[Stored data entries]
---

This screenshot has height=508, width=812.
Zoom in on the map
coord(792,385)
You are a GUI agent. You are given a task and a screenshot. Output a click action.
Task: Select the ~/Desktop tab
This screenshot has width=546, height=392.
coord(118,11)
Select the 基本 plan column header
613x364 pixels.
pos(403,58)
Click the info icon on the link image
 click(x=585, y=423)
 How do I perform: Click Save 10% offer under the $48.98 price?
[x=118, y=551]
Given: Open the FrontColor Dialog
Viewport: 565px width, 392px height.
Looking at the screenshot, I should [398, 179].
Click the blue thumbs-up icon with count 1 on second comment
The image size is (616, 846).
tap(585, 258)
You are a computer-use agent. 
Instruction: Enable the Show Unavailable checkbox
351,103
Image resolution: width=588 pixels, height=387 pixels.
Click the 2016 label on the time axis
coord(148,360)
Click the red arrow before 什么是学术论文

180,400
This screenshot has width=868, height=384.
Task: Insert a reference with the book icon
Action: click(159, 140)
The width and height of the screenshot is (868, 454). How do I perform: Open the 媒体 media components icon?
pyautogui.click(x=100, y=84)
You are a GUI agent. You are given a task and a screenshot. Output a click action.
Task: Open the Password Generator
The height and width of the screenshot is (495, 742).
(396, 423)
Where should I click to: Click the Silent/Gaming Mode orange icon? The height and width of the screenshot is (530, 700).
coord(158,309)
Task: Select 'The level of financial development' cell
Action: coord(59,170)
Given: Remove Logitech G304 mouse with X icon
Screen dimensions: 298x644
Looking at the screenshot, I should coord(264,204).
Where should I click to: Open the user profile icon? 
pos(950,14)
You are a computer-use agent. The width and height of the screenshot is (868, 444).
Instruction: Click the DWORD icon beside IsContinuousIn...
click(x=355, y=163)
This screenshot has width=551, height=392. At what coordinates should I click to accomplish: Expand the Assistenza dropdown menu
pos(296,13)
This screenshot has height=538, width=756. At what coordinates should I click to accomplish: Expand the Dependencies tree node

---

[Task description]: The reply must consist solely of the lines from the one containing "This screenshot has width=551, height=392." through the last line of the data, reproduced exactly.

[Solution for this task]:
This screenshot has width=551, height=392. At what coordinates should I click to accomplish: Expand the Assistenza dropdown menu
pos(296,13)
This screenshot has height=538, width=756. At what coordinates should I click to accomplish: Expand the Dependencies tree node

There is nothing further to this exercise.